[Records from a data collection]
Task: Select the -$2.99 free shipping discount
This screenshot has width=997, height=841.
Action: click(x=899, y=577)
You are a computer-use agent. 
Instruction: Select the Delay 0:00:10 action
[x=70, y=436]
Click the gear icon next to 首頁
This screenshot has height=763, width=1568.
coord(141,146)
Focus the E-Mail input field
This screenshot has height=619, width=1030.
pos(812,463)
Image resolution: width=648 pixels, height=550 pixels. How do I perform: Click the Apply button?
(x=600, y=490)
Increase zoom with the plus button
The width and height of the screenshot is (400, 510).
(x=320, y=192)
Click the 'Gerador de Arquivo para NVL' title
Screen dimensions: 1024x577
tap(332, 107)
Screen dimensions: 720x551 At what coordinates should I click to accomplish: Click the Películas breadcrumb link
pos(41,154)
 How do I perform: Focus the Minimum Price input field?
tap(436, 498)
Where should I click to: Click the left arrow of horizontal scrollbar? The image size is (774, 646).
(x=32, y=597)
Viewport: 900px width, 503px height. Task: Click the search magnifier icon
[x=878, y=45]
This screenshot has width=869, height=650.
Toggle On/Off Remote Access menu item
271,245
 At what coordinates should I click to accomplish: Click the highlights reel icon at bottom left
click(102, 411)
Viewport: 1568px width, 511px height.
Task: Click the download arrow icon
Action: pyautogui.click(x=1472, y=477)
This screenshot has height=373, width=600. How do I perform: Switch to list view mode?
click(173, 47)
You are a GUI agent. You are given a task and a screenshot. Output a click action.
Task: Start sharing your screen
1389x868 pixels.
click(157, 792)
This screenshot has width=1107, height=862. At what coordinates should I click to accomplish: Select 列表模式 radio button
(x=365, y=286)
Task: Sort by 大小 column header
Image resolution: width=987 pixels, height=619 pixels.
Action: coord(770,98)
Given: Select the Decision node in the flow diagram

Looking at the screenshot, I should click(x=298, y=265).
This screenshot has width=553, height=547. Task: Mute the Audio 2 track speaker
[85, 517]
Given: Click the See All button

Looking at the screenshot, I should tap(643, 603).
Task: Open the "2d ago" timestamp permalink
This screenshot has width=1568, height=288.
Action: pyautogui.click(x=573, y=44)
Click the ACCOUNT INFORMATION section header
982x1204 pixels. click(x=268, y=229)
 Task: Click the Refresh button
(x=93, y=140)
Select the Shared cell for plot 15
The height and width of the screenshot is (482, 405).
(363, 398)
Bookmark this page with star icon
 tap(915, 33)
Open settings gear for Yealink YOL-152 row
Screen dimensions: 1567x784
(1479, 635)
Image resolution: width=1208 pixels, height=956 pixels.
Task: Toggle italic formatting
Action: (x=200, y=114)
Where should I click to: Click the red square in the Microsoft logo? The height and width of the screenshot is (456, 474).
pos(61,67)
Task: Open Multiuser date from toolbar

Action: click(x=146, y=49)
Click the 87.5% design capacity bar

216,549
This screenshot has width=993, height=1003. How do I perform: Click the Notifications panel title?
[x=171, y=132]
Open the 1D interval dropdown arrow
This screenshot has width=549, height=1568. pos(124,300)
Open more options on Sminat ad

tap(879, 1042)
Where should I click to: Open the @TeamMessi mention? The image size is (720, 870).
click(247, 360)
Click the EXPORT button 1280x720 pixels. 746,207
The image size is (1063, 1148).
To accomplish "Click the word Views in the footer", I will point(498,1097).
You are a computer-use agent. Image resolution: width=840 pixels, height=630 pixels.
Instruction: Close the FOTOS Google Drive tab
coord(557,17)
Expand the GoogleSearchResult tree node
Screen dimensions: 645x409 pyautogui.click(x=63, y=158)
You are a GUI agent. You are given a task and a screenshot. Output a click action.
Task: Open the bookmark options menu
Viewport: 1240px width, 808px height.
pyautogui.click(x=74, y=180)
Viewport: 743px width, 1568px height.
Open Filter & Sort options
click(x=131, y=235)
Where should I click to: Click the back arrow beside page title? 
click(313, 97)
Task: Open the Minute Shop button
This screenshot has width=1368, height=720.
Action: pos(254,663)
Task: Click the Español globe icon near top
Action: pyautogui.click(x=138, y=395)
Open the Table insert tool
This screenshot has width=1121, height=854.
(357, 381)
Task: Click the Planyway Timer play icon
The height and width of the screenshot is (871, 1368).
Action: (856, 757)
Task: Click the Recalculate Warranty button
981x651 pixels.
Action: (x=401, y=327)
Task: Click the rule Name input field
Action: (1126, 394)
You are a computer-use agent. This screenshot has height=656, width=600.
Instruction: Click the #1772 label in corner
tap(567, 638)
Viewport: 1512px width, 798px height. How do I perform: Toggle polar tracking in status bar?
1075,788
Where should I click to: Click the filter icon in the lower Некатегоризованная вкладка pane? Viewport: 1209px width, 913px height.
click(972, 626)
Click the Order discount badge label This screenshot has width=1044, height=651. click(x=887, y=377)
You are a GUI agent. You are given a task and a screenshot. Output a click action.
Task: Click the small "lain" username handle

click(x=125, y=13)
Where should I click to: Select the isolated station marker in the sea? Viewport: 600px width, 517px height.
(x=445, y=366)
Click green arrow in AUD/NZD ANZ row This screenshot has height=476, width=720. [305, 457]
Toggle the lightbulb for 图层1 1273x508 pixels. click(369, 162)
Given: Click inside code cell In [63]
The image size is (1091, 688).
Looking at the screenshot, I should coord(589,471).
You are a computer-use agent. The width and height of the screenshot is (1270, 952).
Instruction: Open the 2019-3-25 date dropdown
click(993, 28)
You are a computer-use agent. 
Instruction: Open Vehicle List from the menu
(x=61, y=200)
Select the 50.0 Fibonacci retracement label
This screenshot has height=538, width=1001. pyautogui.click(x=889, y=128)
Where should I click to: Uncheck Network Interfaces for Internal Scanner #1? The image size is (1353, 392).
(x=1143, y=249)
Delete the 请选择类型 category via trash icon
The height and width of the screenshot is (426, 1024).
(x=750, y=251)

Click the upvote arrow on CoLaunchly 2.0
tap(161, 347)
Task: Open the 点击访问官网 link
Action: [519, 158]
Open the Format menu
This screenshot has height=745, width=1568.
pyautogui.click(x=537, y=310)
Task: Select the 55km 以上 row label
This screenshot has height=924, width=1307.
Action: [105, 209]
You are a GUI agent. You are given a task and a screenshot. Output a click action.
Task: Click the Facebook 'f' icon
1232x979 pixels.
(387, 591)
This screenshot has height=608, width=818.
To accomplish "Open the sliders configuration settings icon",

* [Assignment] Repeat the entries. Keep each one exactly as written.

* [Result of the exercise]
Task: Select the -$2.99 free shipping discount
This screenshot has width=997, height=841.
Action: click(x=899, y=577)
You are a computer-use agent. 
Instruction: Select the Delay 0:00:10 action
[x=70, y=436]
Click the gear icon next to 首頁
This screenshot has height=763, width=1568.
coord(141,146)
Focus the E-Mail input field
This screenshot has height=619, width=1030.
pos(812,463)
Image resolution: width=648 pixels, height=550 pixels. How do I perform: Click the Apply button?
(x=600, y=490)
Increase zoom with the plus button
The width and height of the screenshot is (400, 510).
(x=320, y=192)
Click the 'Gerador de Arquivo para NVL' title
Screen dimensions: 1024x577
tap(332, 107)
Screen dimensions: 720x551 At what coordinates should I click to accomplish: Click the Películas breadcrumb link
pos(41,154)
 How do I perform: Focus the Minimum Price input field?
tap(436, 498)
Where should I click to: Click the left arrow of horizontal scrollbar? The image size is (774, 646).
(x=32, y=597)
Viewport: 900px width, 503px height. Task: Click the search magnifier icon
[x=878, y=45]
This screenshot has width=869, height=650.
Toggle On/Off Remote Access menu item
271,245
 At what coordinates should I click to accomplish: Click the highlights reel icon at bottom left
click(102, 411)
Viewport: 1568px width, 511px height.
Task: Click the download arrow icon
Action: pyautogui.click(x=1472, y=477)
This screenshot has height=373, width=600. How do I perform: Switch to list view mode?
click(173, 47)
You are a GUI agent. You are given a task and a screenshot. Output a click action.
Task: Start sharing your screen
1389x868 pixels.
click(157, 792)
This screenshot has width=1107, height=862. At what coordinates should I click to accomplish: Select 列表模式 radio button
(x=365, y=286)
Task: Sort by 大小 column header
Image resolution: width=987 pixels, height=619 pixels.
Action: coord(770,98)
Given: Select the Decision node in the flow diagram

Looking at the screenshot, I should click(x=298, y=265).
This screenshot has width=553, height=547. Task: Mute the Audio 2 track speaker
[85, 517]
Given: Click the See All button

Looking at the screenshot, I should tap(643, 603).
Task: Open the "2d ago" timestamp permalink
This screenshot has width=1568, height=288.
Action: pyautogui.click(x=573, y=44)
Click the ACCOUNT INFORMATION section header
982x1204 pixels. click(x=268, y=229)
 Task: Click the Refresh button
(x=93, y=140)
Select the Shared cell for plot 15
The height and width of the screenshot is (482, 405).
(363, 398)
Bookmark this page with star icon
 tap(915, 33)
Open settings gear for Yealink YOL-152 row
Screen dimensions: 1567x784
(1479, 635)
Image resolution: width=1208 pixels, height=956 pixels.
Task: Toggle italic formatting
Action: (x=200, y=114)
Where should I click to: Click the red square in the Microsoft logo? The height and width of the screenshot is (456, 474).
pos(61,67)
Task: Open Multiuser date from toolbar

Action: click(x=146, y=49)
Click the 87.5% design capacity bar

216,549
This screenshot has width=993, height=1003. How do I perform: Click the Notifications panel title?
[x=171, y=132]
Open the 1D interval dropdown arrow
This screenshot has width=549, height=1568. pos(124,300)
Open more options on Sminat ad

tap(879, 1042)
Where should I click to: Open the @TeamMessi mention? The image size is (720, 870).
click(247, 360)
Click the EXPORT button 1280x720 pixels. 746,207
The image size is (1063, 1148).
To accomplish "Click the word Views in the footer", I will point(498,1097).
You are a computer-use agent. Image resolution: width=840 pixels, height=630 pixels.
Instruction: Close the FOTOS Google Drive tab
coord(557,17)
Expand the GoogleSearchResult tree node
Screen dimensions: 645x409 pyautogui.click(x=63, y=158)
You are a GUI agent. You are given a task and a screenshot. Output a click action.
Task: Open the bookmark options menu
Viewport: 1240px width, 808px height.
pyautogui.click(x=74, y=180)
Viewport: 743px width, 1568px height.
Open Filter & Sort options
click(x=131, y=235)
Where should I click to: Click the back arrow beside page title? 
click(313, 97)
Task: Open the Minute Shop button
This screenshot has width=1368, height=720.
Action: pos(254,663)
Task: Click the Español globe icon near top
Action: pyautogui.click(x=138, y=395)
Open the Table insert tool
This screenshot has width=1121, height=854.
(357, 381)
Task: Click the Planyway Timer play icon
The height and width of the screenshot is (871, 1368).
Action: (856, 757)
Task: Click the Recalculate Warranty button
981x651 pixels.
Action: (x=401, y=327)
Task: Click the rule Name input field
Action: (1126, 394)
You are a computer-use agent. This screenshot has height=656, width=600.
Instruction: Click the #1772 label in corner
tap(567, 638)
Viewport: 1512px width, 798px height. How do I perform: Toggle polar tracking in status bar?
1075,788
Where should I click to: Click the filter icon in the lower Некатегоризованная вкладка pane? Viewport: 1209px width, 913px height.
click(972, 626)
Click the Order discount badge label This screenshot has width=1044, height=651. click(x=887, y=377)
You are a GUI agent. You are given a task and a screenshot. Output a click action.
Task: Click the small "lain" username handle

click(x=125, y=13)
Where should I click to: Select the isolated station marker in the sea? Viewport: 600px width, 517px height.
(x=445, y=366)
Click green arrow in AUD/NZD ANZ row This screenshot has height=476, width=720. [305, 457]
Toggle the lightbulb for 图层1 1273x508 pixels. click(369, 162)
Given: Click inside code cell In [63]
The image size is (1091, 688).
Looking at the screenshot, I should coord(589,471).
You are a computer-use agent. The width and height of the screenshot is (1270, 952).
Instruction: Open the 2019-3-25 date dropdown
click(993, 28)
You are a computer-use agent. 
Instruction: Open Vehicle List from the menu
(x=61, y=200)
Select the 50.0 Fibonacci retracement label
This screenshot has height=538, width=1001. pyautogui.click(x=889, y=128)
Where should I click to: Uncheck Network Interfaces for Internal Scanner #1? The image size is (1353, 392).
(x=1143, y=249)
Delete the 请选择类型 category via trash icon
The height and width of the screenshot is (426, 1024).
(x=750, y=251)

Click the upvote arrow on CoLaunchly 2.0
tap(161, 347)
Task: Open the 点击访问官网 link
Action: [519, 158]
Open the Format menu
This screenshot has height=745, width=1568.
pyautogui.click(x=537, y=310)
Task: Select the 55km 以上 row label
This screenshot has height=924, width=1307.
Action: [105, 209]
You are a GUI agent. You are given a task and a screenshot. Output a click action.
Task: Click the Facebook 'f' icon
1232x979 pixels.
(387, 591)
This screenshot has height=608, width=818.
To accomplish "Open the sliders configuration settings icon",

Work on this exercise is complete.